Enabel accompagne les autorités tanzaniennes dans la structuration du secteur des véhicules électriques et des infrastructures de recharge en collaboration avec TAEMA (Tanzania Electric Mobility Association, l’association tanzanienne qui fédère les acteurs de la mobilité électrique). Elle collabore également avec l’Université de Dar es Salaam afin d’adapter les formations aux métiers verts de demain.

 

Des leviers d’investissement régional


Les corridors Abidjan–Lagos et Abidjan–Ouagadougou articulent la circulation des biens, des personnes et du développement économique en Afrique de l’Ouest.

« Enabel accompagne la gestion durable des corridors et des ports, et soutient les investissements productifs : l’objectif est de transformer les couloirs en un espace économique structuré, en améliorant leur capacité à attirer des investisseurs. » explique Jean-Christophe Charlier, chef de l’unité Gouvernance chez Enabel.

Cette dynamique s’est incarnée dans le Forum d’affaires UE–Afrique de l’Ouest organisé à Abidjan du 30 mars au 1er avril 2026. Il a permis de présenter des projets identifiés le long des corridors à des investisseurs publics et privés, dans l’alignement de la stratégie Global Gateway.

 

Quant au corridor de Lobito, il relie les régions minières de la République démocratique du Congo et de la Zambie (la « ceinture de cuivre ») au port angolais de Lobito sur la côte Atlantique. En réduisant le transport ferroviaire du fret de près d’un mois à une semaine, il vise à dynamiser le commerce régional, créer des emplois et connecter les zones enclavées.

A travers le Global Gateway, Enabel appuie l’Agence de Facilitation du Transport en Transit du Corridor de Lobito, chargée de sa gestion trilatérale. Dans une approche Team Europe, Enabel ambitionne également de soutenir des chaînes de valeur agro‑alimentaires et minières, la gouvernance financière du secteur minier et la formation des jeunes aux métiers clés des corridors (transformation agro-industrielle, services de transport ferroviaire, énergie). Un appui à la modernisation du port de Lobito, en partenariat avec celui d’Anvers‑Bruges, est également envisagé.

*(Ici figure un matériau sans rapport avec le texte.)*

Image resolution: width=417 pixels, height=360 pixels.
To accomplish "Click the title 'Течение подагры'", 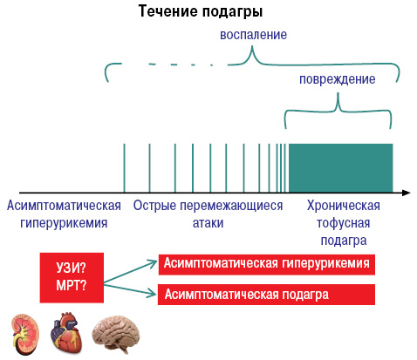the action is click(201, 11).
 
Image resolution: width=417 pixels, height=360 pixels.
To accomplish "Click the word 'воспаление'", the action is click(253, 35).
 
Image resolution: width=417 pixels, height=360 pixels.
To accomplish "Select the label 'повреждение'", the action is click(338, 79).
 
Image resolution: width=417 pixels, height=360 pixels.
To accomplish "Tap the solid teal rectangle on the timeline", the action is click(340, 167).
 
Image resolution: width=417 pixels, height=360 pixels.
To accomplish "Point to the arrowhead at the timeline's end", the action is click(407, 193).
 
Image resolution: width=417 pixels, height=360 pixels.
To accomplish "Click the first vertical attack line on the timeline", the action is click(124, 168).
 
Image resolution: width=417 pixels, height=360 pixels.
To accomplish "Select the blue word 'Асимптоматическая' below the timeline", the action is click(64, 206).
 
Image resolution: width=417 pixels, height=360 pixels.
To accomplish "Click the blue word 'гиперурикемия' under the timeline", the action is click(64, 223).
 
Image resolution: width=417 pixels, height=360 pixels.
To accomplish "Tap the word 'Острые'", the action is click(154, 206).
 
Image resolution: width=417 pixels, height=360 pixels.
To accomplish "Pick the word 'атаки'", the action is click(208, 223).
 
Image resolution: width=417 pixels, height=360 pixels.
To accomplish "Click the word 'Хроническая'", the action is click(344, 206).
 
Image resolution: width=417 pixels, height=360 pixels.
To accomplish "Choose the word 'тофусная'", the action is click(343, 223).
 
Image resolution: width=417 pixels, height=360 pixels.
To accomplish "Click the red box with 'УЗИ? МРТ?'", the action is click(72, 278).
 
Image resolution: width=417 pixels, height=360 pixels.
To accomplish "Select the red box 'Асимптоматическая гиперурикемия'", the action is click(267, 264).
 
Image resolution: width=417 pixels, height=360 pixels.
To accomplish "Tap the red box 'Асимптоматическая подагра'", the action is click(266, 295).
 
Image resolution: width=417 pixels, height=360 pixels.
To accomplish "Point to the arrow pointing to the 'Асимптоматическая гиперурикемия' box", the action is click(130, 271).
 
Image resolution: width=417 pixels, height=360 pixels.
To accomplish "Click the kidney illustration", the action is click(25, 334).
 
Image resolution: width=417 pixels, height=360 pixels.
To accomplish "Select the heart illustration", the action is click(66, 333).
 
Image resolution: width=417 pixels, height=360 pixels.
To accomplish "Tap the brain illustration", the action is click(116, 334).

À travers ces initiatives, les corridors et leurs ports deviennent de véritables moteurs de transformation économique et de coopération entre l’Afrique et l’Europe.

 

Le Couloir Vert Kivu-Kinshasa : moteur de croissance


En Afrique équatoriale, le couloir vert Kivu-Kinshasa raconte une autre trajectoire de développement pour la RDC. Plus de 2600 km de routes et voies fluviales relient les Kivus, à l’est du pays, à Kinshasa à l’ouest, tout en protégeant les 540 000 km² du Bassin du Congo, deuxième plus grande forêt tropicale du monde. Pensé comme un moteur de croissance verte et inclusive, il vise à conjuguer conservation des écosystèmes, développement socio-économique et promotion de l’économie verte.

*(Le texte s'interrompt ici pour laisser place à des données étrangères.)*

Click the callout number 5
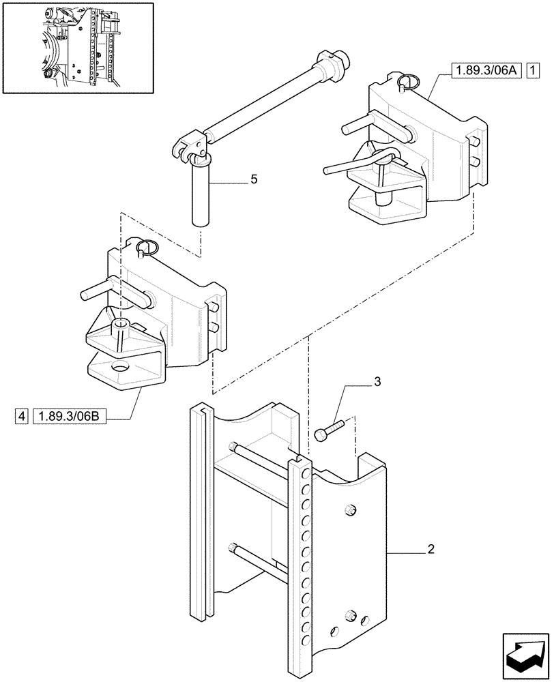pos(253,179)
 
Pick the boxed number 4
pos(23,415)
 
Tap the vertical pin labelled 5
pos(201,194)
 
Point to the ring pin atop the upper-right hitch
pos(409,83)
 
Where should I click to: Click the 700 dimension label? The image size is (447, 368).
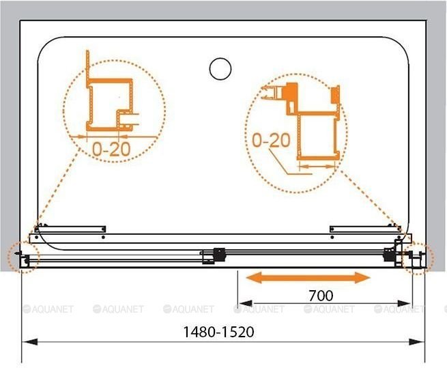[x=321, y=296]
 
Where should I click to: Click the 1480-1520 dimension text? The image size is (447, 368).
[x=218, y=332]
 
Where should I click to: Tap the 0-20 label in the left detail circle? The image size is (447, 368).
[x=111, y=149]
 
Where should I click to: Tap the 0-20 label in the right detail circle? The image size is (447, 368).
[x=271, y=141]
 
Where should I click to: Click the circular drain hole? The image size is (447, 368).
[x=220, y=69]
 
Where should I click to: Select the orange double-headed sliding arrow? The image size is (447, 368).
[x=308, y=278]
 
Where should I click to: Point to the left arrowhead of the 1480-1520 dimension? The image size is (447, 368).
[x=29, y=342]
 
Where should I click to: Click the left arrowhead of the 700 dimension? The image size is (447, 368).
[x=246, y=303]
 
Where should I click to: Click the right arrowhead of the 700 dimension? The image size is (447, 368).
[x=405, y=303]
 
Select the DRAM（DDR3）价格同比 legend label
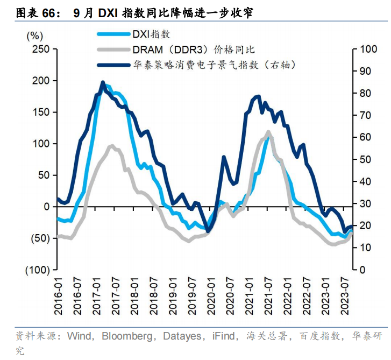pyautogui.click(x=193, y=49)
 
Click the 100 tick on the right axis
pyautogui.click(x=366, y=50)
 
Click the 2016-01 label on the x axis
pyautogui.click(x=59, y=291)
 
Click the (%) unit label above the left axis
pyautogui.click(x=34, y=36)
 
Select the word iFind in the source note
pyautogui.click(x=222, y=336)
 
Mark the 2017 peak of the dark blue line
pyautogui.click(x=103, y=82)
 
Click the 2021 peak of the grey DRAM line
pyautogui.click(x=268, y=131)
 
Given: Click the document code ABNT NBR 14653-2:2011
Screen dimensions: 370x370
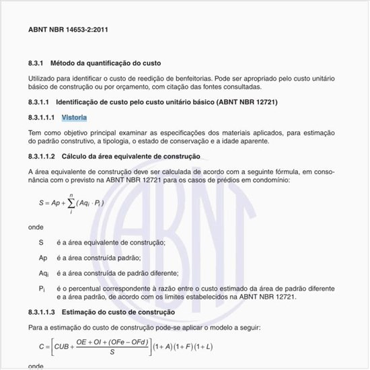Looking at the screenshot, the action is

Enabel soutient le développement de chaînes de valeur agricoles : l’agence aide les producteurs à se structurer, améliore la transformation des denrées et facilite leur acheminement depuis les territoires enclavés jusqu’aux centres économiques. Enabel renforce également le transport fluvial autour du fleuve Congo. Enfin, Enabel stimule le développement du secteur privé local, en soutenant l’agro‑entrepreneuriat et les investissements responsables.

Cette initiative fait écho à l’action de l’Alliance Virunga, portée par Emmanuel de Mérode autour du Parc national des Virunga : préserver un écosystème exceptionnel, tout en créant des opportunités économiques durables pour les communautés locales.